Communities can identify if something is an article all they want, however, if you want to have an automated count of the total number of articles, "ask a human if X is an "article" to be counted" is not a workable metric.

This is not about "ask a human if X is an "article" to be counted", it is about a working metric. Ask any editor at Wikipedia what is an article, and he or she will never describe the actual metric in use. That is anyhow a separate issue.

The pressing issue is why the present system fails so utterly complete. Good thing was it happen now, having this issue after a press release that we had passed half a mill would be BAD.

There are several maintenance jobs that fails regularly on nowiki, as visible on requested pages (not run since 26. nov. 2014 kl. 05:08). This is quite common, so often in fact that users have stopped complaining. Other examples are old pages, dead ends, and few revisions.

First of all, that's not the type of maintenance job I mean. updateArticleCount.php is a script to reset the article count, in case something goes wrong with it. It should only be triggered by a human (plus the exceptions that will probably never happen that I mentioned above), and only if something went wrong. If nothing goes wrong, it should never be triggered, ever.

Second, those aren't failing. They are running at the intentional rate. Different special pages update at different rates.

For wikis that are not enwikipedia, there are six Special pages that take a lot of time to generate are run twice a month (What day depends on what special page) Special:WantedPages should run on the 12th and 26th of every month. old pages runs on the 8th and 22nd of every month, dead end pages runs on the 9th and 23rd, and so on.

Other special pages that are quick to generate run more often, usually every 3days.

You can argue that they should be updated more often if you want, but to say they are failing is incorrect. They are working as intended.

This is not about "ask a human if X is an "article" to be counted", it is about a working metric. Ask any editor at Wikipedia what is an article, and he or she will never describe the actual metric in use. That is anyhow a separate issue.

The pressing issue is why the present system fails so utterly complete. Good thing was it happen now, having this issue after a press release that we had passed half a mill would be BAD.

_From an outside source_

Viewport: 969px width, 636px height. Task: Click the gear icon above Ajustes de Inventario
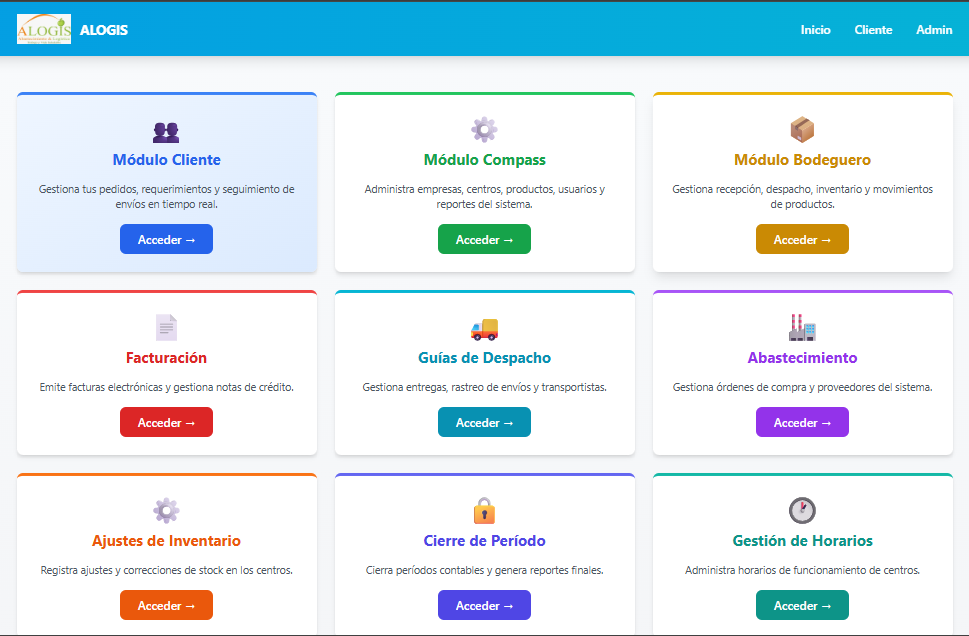tap(166, 510)
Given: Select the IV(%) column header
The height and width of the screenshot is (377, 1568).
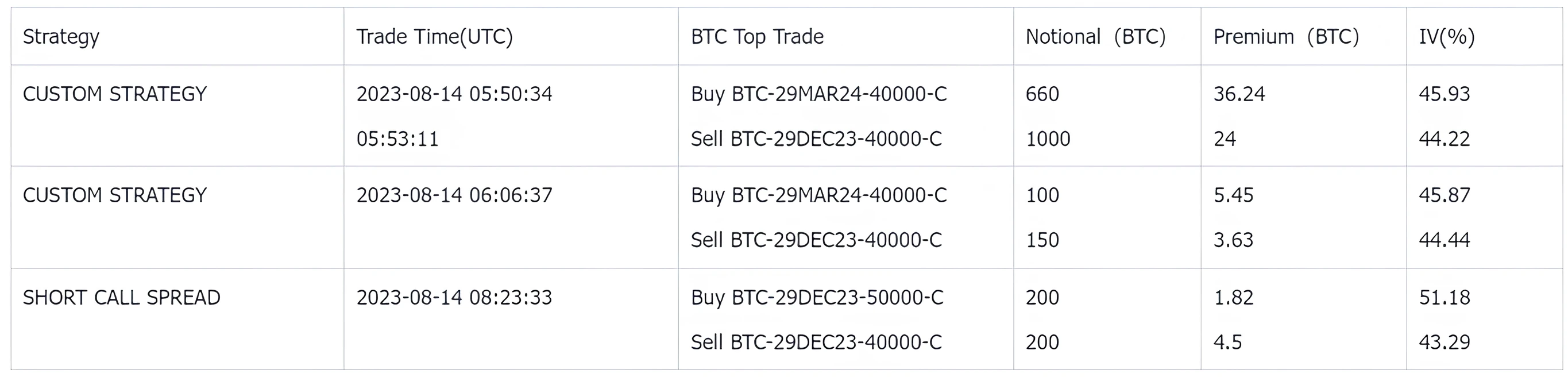Looking at the screenshot, I should pyautogui.click(x=1447, y=37).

For performance reasons, the special:Statistics counts should be considered approximate (Updates to special stats go in a different transaction than the actual edit, so if a server explodes half way through, the edit might be made, but not counted. Other bad things can happen). It has always been this way, it probably always will. If you need a number you can feel sure about for standing behind, it would probably be best to pull it from the tool labs.

That said, there could very well be problems with how the metric is counted (beyond potential for occasional server failure), and if so, it should be fixed. Nobody has really presented evidence that that is the case, or any theory on what the problem would be. Although at first glance, it is surprising that the metric is being overcounted instead of undercounted, I would expect transient server failure to undercount articles.

Nemo_bis claimed this task.

Hmpf, I was re-added as subscriber. I see this was moved back to MediaWiki-General-or-Unknown. Again, for MediaWiki this is not a bug, it's expected caching of stats.

P.s.: If you care about the article count being correct, I suggest that you force Edorfbir to stop the pointless importing https://no.wikipedia.org/wiki/Spesial:Logg/import

Hmpf, I was re-added as subscriber. I see this was moved back to MediaWiki-General-or-Unknown. Again, for MediaWiki this is not a bug, it's expected caching of stats.

Could you explain, please, how caching would lead to the number of edits being incorrect in an upwards fashion, for weeks on end?

@Nemo_bis, see above? I'd appreciate if anybody could provide a TL;DR recap of this conversation. Thank you!